Consider your compiler directives carefully

A lot of people produce code that decorates every function with cython.boundscheck(False), cython.wraparound(False), and possibly cython.cdivision(True). I typically regard this as cargo-cult programming (i.e. they’ve copied the code from somewhere without really understanding it).

A subset of the people with this code go on to complain about mystery segmentation faults due to writing beyond the end of their arrays (which could be diagnosed by turning boundscheck on). I have fairly little sympathy for those people.

Try to use these directives by knowing what they do:

  • boundscheck means that you won’t receive an IndexError when indexing beyond the end of the array. It applies to typed memoryviews, np.ndarray and also indexing of most Python objects. Indexing of C arrays or C++ containers isn’t guarded though, so boundscheck makes no difference to them. It is often “fairly” safe since most people are indexing based on len:

    for idx in range(len(some_list)):
        val = some_list[idx]
    

    In this case you’re guaranteed not to go beyond the list end. But you could often just write for val in some_list:.

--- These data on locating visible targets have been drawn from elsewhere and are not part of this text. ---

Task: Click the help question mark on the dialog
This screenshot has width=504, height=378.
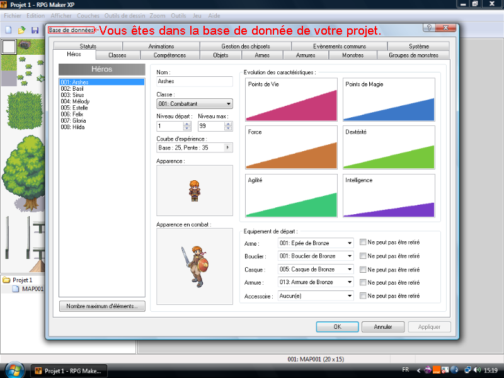Action: click(x=428, y=28)
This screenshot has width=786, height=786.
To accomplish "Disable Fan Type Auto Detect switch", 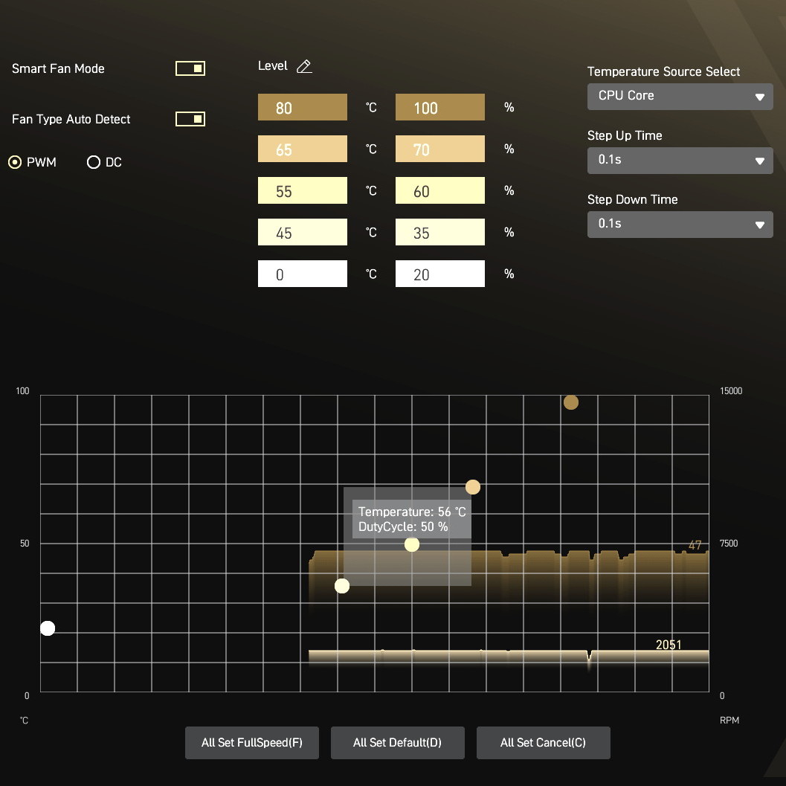I will coord(190,119).
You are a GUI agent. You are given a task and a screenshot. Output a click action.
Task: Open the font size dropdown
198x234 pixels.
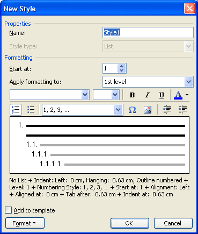(x=115, y=95)
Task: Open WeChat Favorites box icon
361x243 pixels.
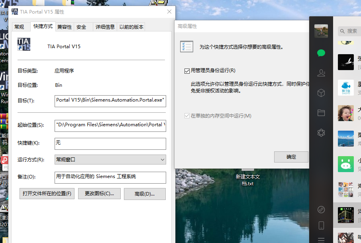Action: 321,93
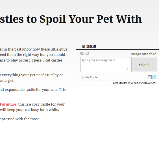Click the 'Image attached' status text
Viewport: 159px width, 149px height.
click(x=143, y=54)
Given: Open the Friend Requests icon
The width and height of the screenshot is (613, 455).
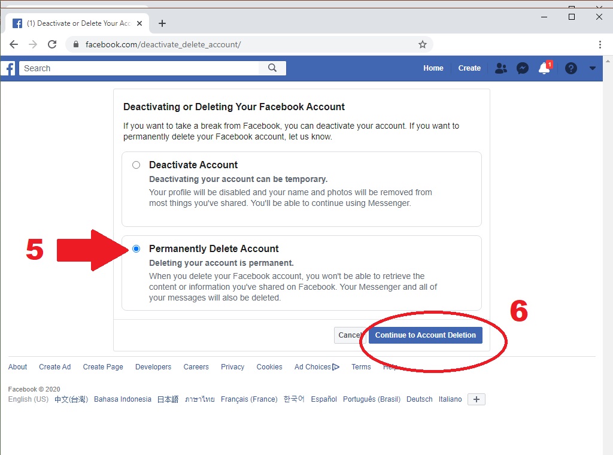Looking at the screenshot, I should pyautogui.click(x=501, y=68).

  • wraparound disables use of negative indices to gain a bit of speed. They’re fairly rarely used so it’s often a sensible thing to do.

  • cdivision again gains a bit of speed by not correcting for a few differences between Python and C integer division, and not raising a ZeroDivisionError on division by zero. Often a sensible optimization but if you aren’t dividing any numbers then it kind of looks like you’re copying blindly.

I’m personally like to use these directives as locally as possible, just as an indication and a reminder to myself that I’ve thought about whether they’re actually useful in a particular context:

for idx in range(len(some_list)):
  with cython.boundscheck(False), cython.wraparound(False):
    val = some_list[idx]

I realize this is very much a matter of taste.

cdef and cpdef functions

Mentioned here because the thought is similar but I plan to write a more detailed description elsewhere. The contents of a cdef function are no quicker or slower than the contents of a Cython-defined def function. Therefore there is usually no benefit to making all your functions cdef or cpdef. The call to a c[p]def function is quicker and this can be worthwhile when you have lots of calls to a small function. Additionally cdef functions can take C parameters like pointers.

cpdef functions are also often a sign that you have not decided where to separate your Python and Cython interface.

I believe a lot of people use c[p]def by default because they don’t understand what parts it actually speeds up.